** begin Extracted entries **

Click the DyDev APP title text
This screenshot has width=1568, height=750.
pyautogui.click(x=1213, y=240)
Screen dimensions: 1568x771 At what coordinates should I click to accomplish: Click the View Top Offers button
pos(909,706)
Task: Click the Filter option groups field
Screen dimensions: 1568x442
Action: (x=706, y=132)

** end Extracted entries **
** begin Extracted entries **

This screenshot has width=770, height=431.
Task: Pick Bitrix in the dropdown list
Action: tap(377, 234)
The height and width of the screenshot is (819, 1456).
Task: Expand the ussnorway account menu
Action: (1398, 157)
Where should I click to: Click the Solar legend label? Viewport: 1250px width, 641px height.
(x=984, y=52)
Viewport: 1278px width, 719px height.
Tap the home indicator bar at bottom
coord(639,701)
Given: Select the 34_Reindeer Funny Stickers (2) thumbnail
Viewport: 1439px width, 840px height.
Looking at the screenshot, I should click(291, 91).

** end Extracted entries **
** begin Extracted entries **

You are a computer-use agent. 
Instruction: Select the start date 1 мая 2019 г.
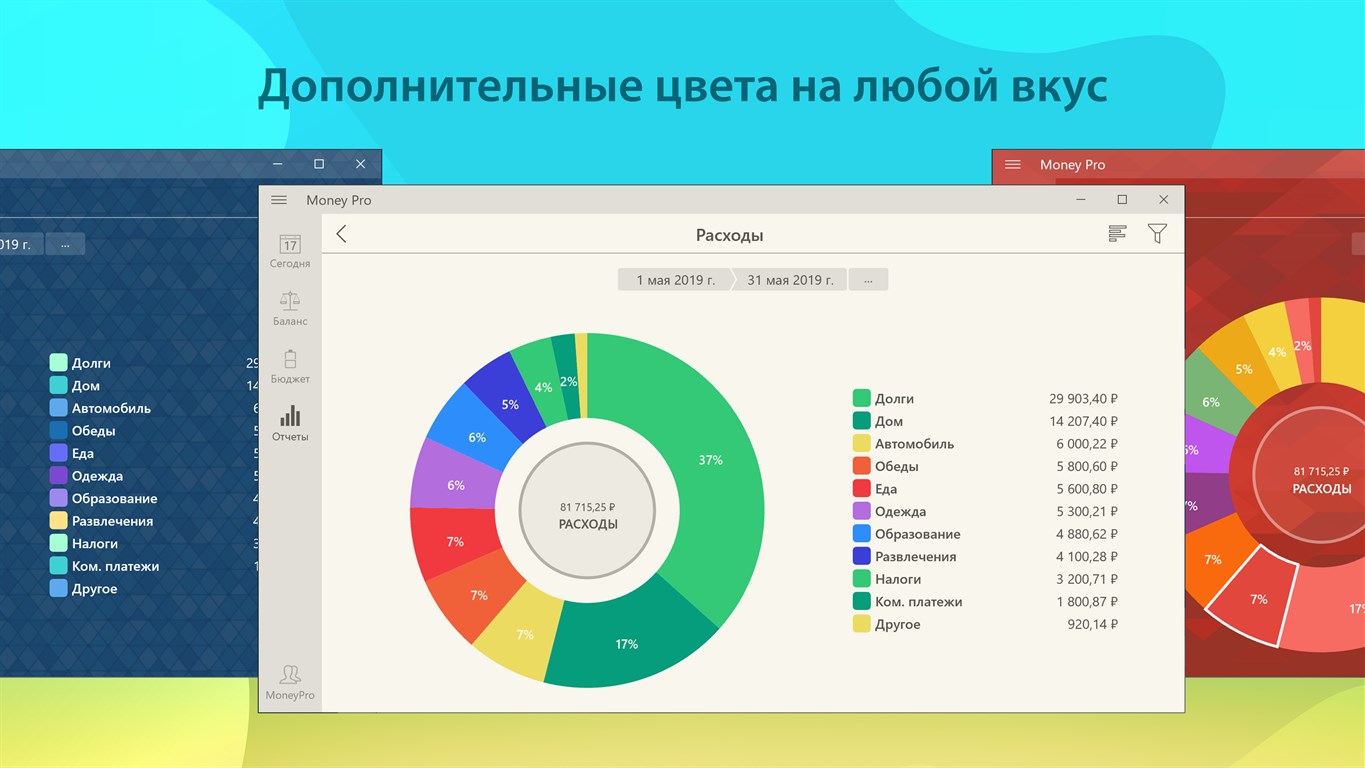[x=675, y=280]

** end Extracted entries **

◆ **Prompt**: Repeat every line of the items above, from the line containing "Click the DyDev APP title text" down to the line containing "Action: (x=706, y=132)", both included.

◆ **Exercise result**:
Click the DyDev APP title text
This screenshot has width=1568, height=750.
pyautogui.click(x=1213, y=240)
Screen dimensions: 1568x771 At what coordinates should I click to accomplish: Click the View Top Offers button
pos(909,706)
Task: Click the Filter option groups field
Screen dimensions: 1568x442
Action: (x=706, y=132)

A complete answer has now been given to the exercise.